**Short task**: Rewrite the stretch of the forum question on matching tibble rows from "to get the matching" through "get the answer?", putting "purrr" in place of "tidyverse".

**Supplied passage**:
* START *

Reputation: 110
I have a tibble, each row corresponds a sample with ID, each sample will have multiple category with values. I want to list the pairs of IDs which the value of two or more category matches to one another.
# A tibble: 3 x 2
ID data
<chr> <list>
1 ID1 <tibble [1 x 3]>
2 ID2 <tibble [1 x 3]>
3 ID3 <tibble [1 x 3]>
I can use sum(match(x$data[[i]], x$data[[j]], nomatch=0)>0)
to get the matching counts between two rows.
I can get the answer by putting the match()
inside a i
and j
loops. Is there any better, i.e. tidy way (using tidyverse
) to get the answer?
Thanks.

* END *

**Data lines**:
* START *

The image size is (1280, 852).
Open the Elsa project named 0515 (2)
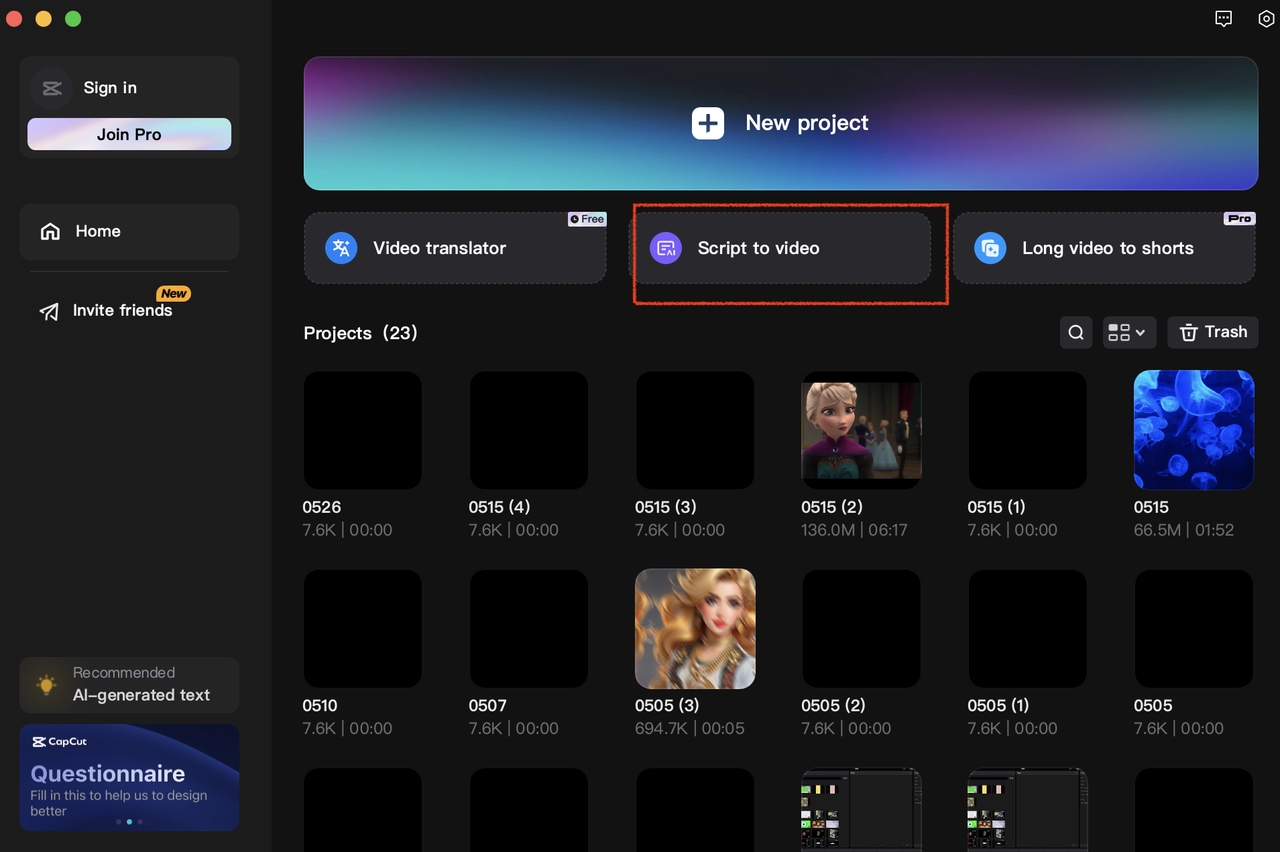coord(861,430)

* END *

**Solution below**:
to get the matching counts between two rows.
I can get the answer by putting the match()
inside a i
and j
loops. Is there any better, i.e. tidy way (using purrr
) to get the answer?